Il avait beau n’avoir jamais vu un homme de la galaxie, il ne cessait de se retourner avec effroi dans la crainte d’en rencontrer un. Mis au pied du mur, il aurait été bien incapable de dire comment il reconnaîtrait un Etranger d’un Terrien mais il était intimement convaincu qu’il y avait une différence.
Il jeta un coup d’œil derrière lui en pénétrant dans l’Institut. Sa biroue était rangée sur une esplanade avec, en évidence, un ticket de stationnement de six heures. Cette extravagance somptuaire était-elle de nature à faire naître des soupçons ? Ici, tout lui faisait peur. Il y avait des yeux et des oreilles partout.
Si seulement l’Etranger pouvait se rappeler qu’il lui fallait rester tapi au fond du compartiment arrière ! Il avait secoué la tête avec force, mais avait-il compris ? Brusquement, Arbin eut envie de s’envoyer des coups de pied. Pourquoi s’était-il laissé convaincre par Grew de se lancer dans cette folle entreprise ?
La porte s’ouvrit et une voix retentit, interrompant ses réflexions :
— Que voulez-vous ?
Le ton était impatient. Peut-être la question lui avait-elle déjà été posée plusieurs fois.
Il répondit d’une voix rauque :
— C’est ici qu’il faut s’adresser pour passer à l’amplificateur synaptique ?
Les mots avaient du mal à passer. Il avait la gorge sèche comme du buvard.
La réceptionniste lui décocha un regard aigu.
— Signez là.
Arbin mit ses mains derrière le dos et répéta :
— Où dois-je m’adresser pour l’amplificateur synaptique ?
Grew lui avait appris le vocable mais cela sonnait drôlement. Comme du charabia.
Je ne peux rien faire pour vous si vous ne signez pas le registre des visiteurs, rétorqua fraîchement l’hôtesse d’accueil. C’est le règlement.

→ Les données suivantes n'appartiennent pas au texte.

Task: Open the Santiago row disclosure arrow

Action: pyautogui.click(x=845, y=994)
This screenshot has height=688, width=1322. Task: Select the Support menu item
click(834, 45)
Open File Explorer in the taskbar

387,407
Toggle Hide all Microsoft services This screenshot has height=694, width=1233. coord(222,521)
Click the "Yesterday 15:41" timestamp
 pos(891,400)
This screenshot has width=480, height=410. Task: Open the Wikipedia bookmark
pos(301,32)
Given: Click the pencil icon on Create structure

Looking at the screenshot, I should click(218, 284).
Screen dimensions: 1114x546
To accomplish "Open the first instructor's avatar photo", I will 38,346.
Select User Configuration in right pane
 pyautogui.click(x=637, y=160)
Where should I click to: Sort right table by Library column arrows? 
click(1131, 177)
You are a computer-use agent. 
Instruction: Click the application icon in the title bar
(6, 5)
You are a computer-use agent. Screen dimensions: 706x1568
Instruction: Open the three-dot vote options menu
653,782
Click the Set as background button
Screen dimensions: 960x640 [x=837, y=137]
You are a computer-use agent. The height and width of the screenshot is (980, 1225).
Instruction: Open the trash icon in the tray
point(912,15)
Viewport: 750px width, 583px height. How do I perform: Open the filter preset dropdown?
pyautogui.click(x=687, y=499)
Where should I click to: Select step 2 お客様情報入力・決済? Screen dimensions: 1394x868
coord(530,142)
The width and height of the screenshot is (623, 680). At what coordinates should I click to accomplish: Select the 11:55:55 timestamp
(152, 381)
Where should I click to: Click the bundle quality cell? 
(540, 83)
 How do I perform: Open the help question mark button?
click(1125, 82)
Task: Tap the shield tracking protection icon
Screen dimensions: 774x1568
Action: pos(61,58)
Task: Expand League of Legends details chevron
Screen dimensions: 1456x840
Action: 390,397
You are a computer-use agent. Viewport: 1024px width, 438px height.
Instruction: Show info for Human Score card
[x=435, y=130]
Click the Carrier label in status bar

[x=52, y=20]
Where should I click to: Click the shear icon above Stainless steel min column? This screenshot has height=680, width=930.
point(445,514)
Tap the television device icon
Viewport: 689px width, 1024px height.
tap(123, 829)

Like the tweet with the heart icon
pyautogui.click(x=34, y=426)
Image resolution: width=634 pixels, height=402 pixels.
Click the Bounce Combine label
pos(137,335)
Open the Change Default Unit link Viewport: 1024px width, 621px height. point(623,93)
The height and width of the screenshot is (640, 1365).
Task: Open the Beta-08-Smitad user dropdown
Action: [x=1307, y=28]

Sans un mot, Arbin fit demi-tour. La jeune femme serra les lèvres et appuya sur la touche signal encastrée dans son fauteuil.
Arbin s’efforçait désespérément, mais sans succès, il en était persuadé, de ne pas se faire remarquer. La fille le scrutait. Elle se souviendrait encore de lui dans cent ans ! Il n’avait qu’un désir : se mettre à courir, rejoindre sa voiture, rentrer à la ferme…
Une personne en blouse de laboratoire sortit précipitamment d’une autre pièce et la réceptionniste désigna Arbin du doigt :
— Un volontaire pour l’amplificateur synaptique, mademoiselle Shekt, dit-elle. Il n’a pas voulu me donner son nom.
Arbin leva les yeux. C’était une autre fille. Jeune. Cela le déconcerta.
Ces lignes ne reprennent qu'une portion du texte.